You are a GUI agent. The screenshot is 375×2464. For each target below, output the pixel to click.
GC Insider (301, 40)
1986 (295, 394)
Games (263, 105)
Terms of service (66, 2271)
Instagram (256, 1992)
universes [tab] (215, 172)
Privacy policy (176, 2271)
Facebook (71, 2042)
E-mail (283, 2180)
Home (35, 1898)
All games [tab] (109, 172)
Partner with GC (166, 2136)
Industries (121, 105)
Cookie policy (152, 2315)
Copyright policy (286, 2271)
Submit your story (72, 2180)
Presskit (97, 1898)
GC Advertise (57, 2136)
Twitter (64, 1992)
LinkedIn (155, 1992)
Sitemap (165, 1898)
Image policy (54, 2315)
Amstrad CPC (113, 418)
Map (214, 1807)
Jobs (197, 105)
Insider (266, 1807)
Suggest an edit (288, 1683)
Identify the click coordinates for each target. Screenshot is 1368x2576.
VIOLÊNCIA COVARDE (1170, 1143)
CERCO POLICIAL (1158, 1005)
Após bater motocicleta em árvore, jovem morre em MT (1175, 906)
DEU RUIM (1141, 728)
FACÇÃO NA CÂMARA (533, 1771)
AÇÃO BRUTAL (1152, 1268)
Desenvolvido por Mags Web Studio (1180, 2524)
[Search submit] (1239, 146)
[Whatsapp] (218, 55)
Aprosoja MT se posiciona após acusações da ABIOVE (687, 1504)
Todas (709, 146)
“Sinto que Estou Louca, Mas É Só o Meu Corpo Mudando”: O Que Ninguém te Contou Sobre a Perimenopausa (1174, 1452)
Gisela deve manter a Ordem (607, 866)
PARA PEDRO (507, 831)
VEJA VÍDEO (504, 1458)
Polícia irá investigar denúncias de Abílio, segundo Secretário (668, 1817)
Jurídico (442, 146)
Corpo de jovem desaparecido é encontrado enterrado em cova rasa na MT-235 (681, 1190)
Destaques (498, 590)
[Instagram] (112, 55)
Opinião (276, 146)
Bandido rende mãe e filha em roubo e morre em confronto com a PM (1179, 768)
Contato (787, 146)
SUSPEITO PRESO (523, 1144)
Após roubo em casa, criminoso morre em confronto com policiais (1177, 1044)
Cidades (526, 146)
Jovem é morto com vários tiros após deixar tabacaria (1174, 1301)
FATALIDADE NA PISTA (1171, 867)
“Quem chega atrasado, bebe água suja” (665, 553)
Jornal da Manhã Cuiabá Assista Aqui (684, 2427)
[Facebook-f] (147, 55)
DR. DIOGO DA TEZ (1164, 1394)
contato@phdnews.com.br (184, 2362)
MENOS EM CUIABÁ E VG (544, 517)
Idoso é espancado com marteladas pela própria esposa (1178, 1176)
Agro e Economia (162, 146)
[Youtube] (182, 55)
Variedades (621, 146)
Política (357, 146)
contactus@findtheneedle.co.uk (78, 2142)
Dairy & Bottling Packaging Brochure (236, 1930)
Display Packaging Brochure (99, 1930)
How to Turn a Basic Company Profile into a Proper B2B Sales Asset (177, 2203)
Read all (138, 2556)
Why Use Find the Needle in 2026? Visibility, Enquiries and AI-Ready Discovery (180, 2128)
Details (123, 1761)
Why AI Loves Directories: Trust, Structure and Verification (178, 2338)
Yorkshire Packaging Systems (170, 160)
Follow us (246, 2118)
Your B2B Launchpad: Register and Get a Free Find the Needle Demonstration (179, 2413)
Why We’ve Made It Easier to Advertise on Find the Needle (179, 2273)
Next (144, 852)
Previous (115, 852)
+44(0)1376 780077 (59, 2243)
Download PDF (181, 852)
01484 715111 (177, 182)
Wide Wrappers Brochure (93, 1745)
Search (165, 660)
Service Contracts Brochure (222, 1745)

:: Instructions for the task ::
Once you have located every line with the word "each" in the material above, list those lines.

:: Result ::
You are a GUI agent. The screenshot is 375×2464. For each target below, output the pixel to click.
Identify the click coordinates for each target. Screenshot is 1368x2576.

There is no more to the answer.